One of the most challenging parts of playing by the rules of golf is that there are so many rules (not to mention local rules that can modify the general rules).
It's hard to remember what to do when. For example, when taking a drop from a red marked hazard, you drop within two club lengths of the red marked margin but when taking relief from immovable obstructions, you get one club length from the point of nearest relief.
Here's an interesting story to illustrate... the other week I played in a tournament and was behind a very slow two-some. One was very old and the other either pull-hooked his drive or sliced it badly.
While waiting on the 10th tee, I went to help them look for a ball (the guy had sliced it 30 yards right).

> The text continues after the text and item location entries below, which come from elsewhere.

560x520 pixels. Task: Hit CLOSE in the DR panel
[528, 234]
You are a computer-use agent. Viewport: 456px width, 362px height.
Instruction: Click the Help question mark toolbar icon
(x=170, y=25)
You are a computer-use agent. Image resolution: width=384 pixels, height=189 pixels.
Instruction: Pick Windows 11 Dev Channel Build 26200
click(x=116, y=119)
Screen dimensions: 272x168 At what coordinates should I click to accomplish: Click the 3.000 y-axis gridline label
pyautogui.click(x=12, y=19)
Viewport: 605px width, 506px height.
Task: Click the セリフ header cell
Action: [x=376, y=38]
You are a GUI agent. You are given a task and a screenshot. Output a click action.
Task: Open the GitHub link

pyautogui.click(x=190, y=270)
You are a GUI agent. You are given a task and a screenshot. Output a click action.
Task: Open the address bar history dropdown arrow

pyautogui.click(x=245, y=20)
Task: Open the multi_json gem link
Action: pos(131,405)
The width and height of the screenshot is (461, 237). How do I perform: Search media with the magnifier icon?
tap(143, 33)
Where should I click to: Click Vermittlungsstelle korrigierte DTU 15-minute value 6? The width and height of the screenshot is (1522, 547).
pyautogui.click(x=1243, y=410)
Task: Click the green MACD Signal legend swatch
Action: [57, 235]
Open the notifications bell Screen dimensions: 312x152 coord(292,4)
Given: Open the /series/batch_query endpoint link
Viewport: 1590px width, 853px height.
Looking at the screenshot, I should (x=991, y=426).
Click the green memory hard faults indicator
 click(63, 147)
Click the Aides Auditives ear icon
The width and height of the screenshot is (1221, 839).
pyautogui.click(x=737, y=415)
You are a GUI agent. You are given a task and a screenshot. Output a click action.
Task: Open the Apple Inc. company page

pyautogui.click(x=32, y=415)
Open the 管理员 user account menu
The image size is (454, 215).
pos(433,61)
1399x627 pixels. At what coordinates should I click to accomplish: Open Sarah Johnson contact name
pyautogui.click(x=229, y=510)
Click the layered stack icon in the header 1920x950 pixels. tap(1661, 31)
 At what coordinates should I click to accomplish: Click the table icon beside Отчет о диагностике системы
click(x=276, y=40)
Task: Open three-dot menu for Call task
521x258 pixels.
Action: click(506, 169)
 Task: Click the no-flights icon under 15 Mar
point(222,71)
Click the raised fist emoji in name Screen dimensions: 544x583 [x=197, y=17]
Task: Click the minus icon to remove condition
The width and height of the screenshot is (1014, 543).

After looking for about 5 minutes, the slicer pulls another ball out of his pocket and drops it close to where he thinks the ball was lost. I then pointed out that he had to tee off again.
The older gentleman then went on a tirade explaining that his partner could drop a ball and take a two stroke penalty. He stated "Read the rules of golf, it's right in there." Rather than get into a heated argument, I didn't press the point (and fortunately the original ball was found).
It's not surprising how a convenience to help speed up play (taking two strokes rather than going back to the tee), becomes (incorrectly) attached to the rules of golf. As I mentioned at the beginning, there are so many rules (and decisions associated with the rules), that you can hardly know them all.
This is not to say that you shouldn't take the time to learn as much of them as possible, but I'd guess that most casual AND hardcore golfers break the rules each round without even knowing it.